Sowing forage ryecorns and grazing cereals into established lucerne stands is giving Upper South East sheep producers Rodney and Paul Bartlett greater ability to turn off lambs free of grass seeds.
Last year, some of their crossbred lambs grazing Scope CL barley and Southern Green and Vampire ryecorns achieved impressive daily weight gains of about 450 grams.
Even better, it was at very high stocking rates, from weaning in July to sale time in early October.
The Bartletts, Tolcain, Sherwood, are hosting one of two Meat & Livestock Australia producer demonstration sites in the Seed Free Lamb project.
Their previous approach to grass seeds, like many, was to winter clean or spraytop their lucerne paddocks to reduce seedset of unfavourable grasses such as barley grass, silver grass and brome grass.
But Rodney says this has gradually become less effective, with 80 per cent of the barley grass population in one paddock found to be resistant to paraquat, the most common herbicide used to control grasses in lucerne.
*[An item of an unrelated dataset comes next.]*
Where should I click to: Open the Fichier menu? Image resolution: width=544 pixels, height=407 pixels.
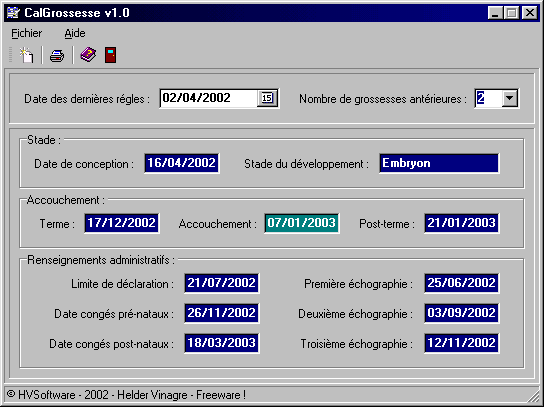(27, 33)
“We were also wasting a lot of feed that we could have been grazing,” he said.
So, they jumped at the chance to participate in the Seed Free Lamb project, which is supported by the SA Sheep Industry Fund.
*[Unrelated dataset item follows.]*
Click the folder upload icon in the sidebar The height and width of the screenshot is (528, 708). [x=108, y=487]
It is testing two alternatives, using ryecorns for high quality feed and superior weight gains or Scope CL barley, which contains Clearfield technology to enable in-crop control of grass weeds.
In early May, after the season break, they sprayed the ryecorn and barley area with 170g/ha of diuron, 17g/ha of Sharpen, 1.5 litres/ha of Treflan and 1.6L/ha of paraquat.
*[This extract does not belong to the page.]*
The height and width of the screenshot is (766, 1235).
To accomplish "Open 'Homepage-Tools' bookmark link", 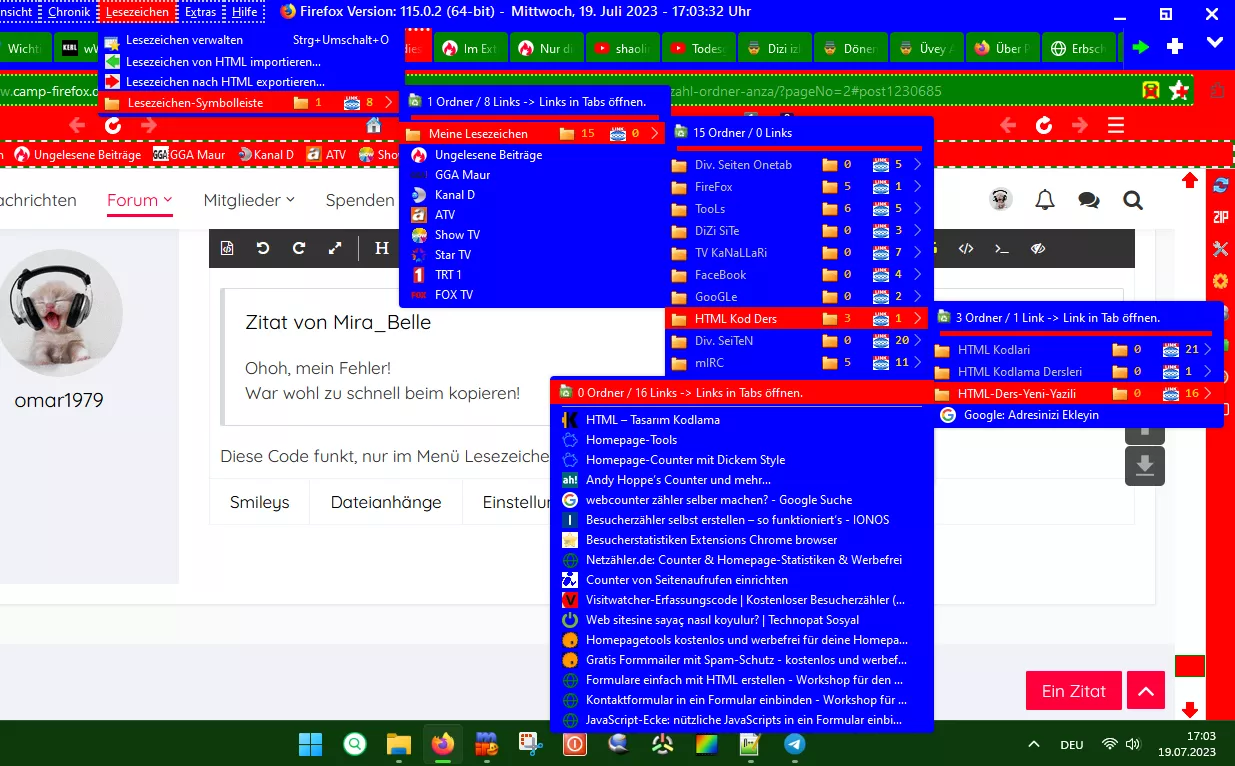I will [631, 440].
A few days later, 11ha of Scope CL barley and 14.5ha of Southern Green forage ryecorn and 13ha of Vampire forage ryecorn were sown, with the ryecorn sown into the paddocks with a lower weed burden.
The Scope supported 160 lambs from early August and was then crash grazed with 800 lambs for five days in early September to keep it at a manageable level.
Another 320 lambs were put on the Scope for five days in early October before being sold at 22 kilograms carcaseweight.
The two ryecorn strips supported an even higher stocking rate with 640 lambs for a month from early August and then 882 from mid-September to early October.
The Bartletts run a 2000 head self-replacing Merino flock and another 1700 Merinos mated to Poll Dorsets for prime lamb production.
They have been so impressed with the results they are feeling confident enough to delay a portion of the lambing of their prime lamb flock to May.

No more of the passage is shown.